Imagine you have a dataset of 1000 observations. To keep things intuitive imagine they are (x,y) coordinates. They are temporary independent, so that makes it easier.

You wish you had about a million observations, but you only have 1000. How should you generate a million simulated observations?

Are there any proofs that describe the most mathematically precise way to do this?

You want to be true to your original dataset. How do you do that without adding your own bias?

This is a simple problem, and a general one. But I don't know if it's trivial. Seems like it should be.

Best Answer

The reason you "wish you had a million observations" is typically because you want to use the data to to infer something that you don't already know. For example, you might want to fit a model, or make predictions. In this context, the data processing inequality implies that, unfortunately, simulating additional data is less helpful than one might hope (but this doesn't mean it's useless).

To be more specific, let $Y$ be a random vector representing unknown quantities we'd like to learn about, and let $X$ be a random vector representing the data. Now, suppose we simulate new data using knowledge learned from the original data. For example, we might fit a probability distribution to the original data and then sample from it. Let $\tilde{X}$ be a random vector representing the simulated data, and $Z = [X, \tilde{X}]$ represent the augmented dataset. Because $Z$ was generated based on $X$, we have that $Z$ and $Y$ are conditionally independent, given $X$. That is:

$$p(x,y,z) = p(x,y) p(z \mid x)$$

According to the data processing inequality, the mutual information between $Z$ and $Y$ can't exceed that between $X$ and $Y$:

$$I(Z; Y) \le I(X; Y)$$

Since $Z$ contains $X$, this is actually an equality. In any case, this says that, no matter how we try to process the data--including using it to simulate new data)--it's impossible to gain additional information about our quantity of interest (beyond that already contained in the original data).
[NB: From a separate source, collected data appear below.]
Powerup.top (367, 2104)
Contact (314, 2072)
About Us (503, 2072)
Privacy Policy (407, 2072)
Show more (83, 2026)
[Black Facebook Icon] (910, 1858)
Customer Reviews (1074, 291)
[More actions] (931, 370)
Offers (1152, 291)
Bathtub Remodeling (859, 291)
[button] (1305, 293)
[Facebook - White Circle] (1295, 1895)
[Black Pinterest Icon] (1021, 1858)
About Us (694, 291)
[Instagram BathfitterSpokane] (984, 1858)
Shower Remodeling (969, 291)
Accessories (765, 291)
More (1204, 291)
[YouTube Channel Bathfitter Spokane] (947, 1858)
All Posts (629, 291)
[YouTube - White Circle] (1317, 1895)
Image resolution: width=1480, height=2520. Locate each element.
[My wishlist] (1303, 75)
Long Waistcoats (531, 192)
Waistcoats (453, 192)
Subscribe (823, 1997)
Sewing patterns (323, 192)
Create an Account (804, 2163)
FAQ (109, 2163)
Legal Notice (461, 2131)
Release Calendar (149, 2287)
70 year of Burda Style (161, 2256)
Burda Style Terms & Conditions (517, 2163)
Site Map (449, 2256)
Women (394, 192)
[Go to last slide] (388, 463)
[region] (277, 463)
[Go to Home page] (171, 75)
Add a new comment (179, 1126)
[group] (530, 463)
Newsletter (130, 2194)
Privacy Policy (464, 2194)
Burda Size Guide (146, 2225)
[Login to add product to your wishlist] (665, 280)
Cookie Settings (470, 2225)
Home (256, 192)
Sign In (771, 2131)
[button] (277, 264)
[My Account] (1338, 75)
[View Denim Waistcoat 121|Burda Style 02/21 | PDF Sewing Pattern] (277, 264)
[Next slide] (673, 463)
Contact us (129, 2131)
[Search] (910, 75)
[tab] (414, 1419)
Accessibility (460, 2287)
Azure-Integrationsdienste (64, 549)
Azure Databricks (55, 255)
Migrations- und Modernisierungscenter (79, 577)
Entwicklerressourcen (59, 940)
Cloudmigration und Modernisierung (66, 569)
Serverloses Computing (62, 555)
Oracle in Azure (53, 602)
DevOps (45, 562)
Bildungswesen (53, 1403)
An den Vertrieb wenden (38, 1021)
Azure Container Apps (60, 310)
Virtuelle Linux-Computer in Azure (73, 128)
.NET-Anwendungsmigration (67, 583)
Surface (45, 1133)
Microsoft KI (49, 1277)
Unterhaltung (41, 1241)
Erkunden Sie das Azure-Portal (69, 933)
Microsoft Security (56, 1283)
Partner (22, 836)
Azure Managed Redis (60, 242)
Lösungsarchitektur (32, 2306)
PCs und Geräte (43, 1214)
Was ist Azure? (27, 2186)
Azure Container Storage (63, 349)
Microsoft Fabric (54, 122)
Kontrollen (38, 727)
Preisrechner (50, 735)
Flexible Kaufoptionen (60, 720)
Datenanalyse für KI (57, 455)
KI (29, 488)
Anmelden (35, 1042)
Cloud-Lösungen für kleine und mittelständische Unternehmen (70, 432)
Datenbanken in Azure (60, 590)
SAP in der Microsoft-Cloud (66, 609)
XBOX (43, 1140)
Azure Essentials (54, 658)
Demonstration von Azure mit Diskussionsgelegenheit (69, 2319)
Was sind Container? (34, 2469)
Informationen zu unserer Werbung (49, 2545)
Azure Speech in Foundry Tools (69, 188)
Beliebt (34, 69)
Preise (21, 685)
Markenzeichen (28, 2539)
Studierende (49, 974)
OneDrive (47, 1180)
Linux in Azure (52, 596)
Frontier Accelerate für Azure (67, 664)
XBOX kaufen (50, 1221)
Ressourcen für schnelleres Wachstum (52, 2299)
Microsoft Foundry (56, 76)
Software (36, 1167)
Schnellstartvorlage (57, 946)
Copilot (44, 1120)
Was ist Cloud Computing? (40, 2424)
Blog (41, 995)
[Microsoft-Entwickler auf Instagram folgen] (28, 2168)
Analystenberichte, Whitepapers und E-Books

But, here's an interesting caveat. Note that the above result holds when $\tilde{X}$ is generated based on $X$. If $\tilde{X}$ is also based on some external source $S$, then it may be possible to gain additional information about $Y$ (if $S$ carries this information).

Given the above, it's interesting to note that data augmentation can work well in practice. For example, as Haitao Du mentioned, when training an image classifier, randomly transformed copies of the training images are sometimes used (e.g. translations, reflections, and various distortions). This encourages the learning algorithm to find a classifier that's invariant to these transformations, thereby increasing performance. Why does this work? Essentially, we're introducing a useful inductive bias (similar in effect to a Bayesian prior). We know a priori that the true function ought to be invariant, and the augmented images are a way of imposing this knowledge. From another perspective, this a priori knowledge is the additional source $S$ that I mentioned above.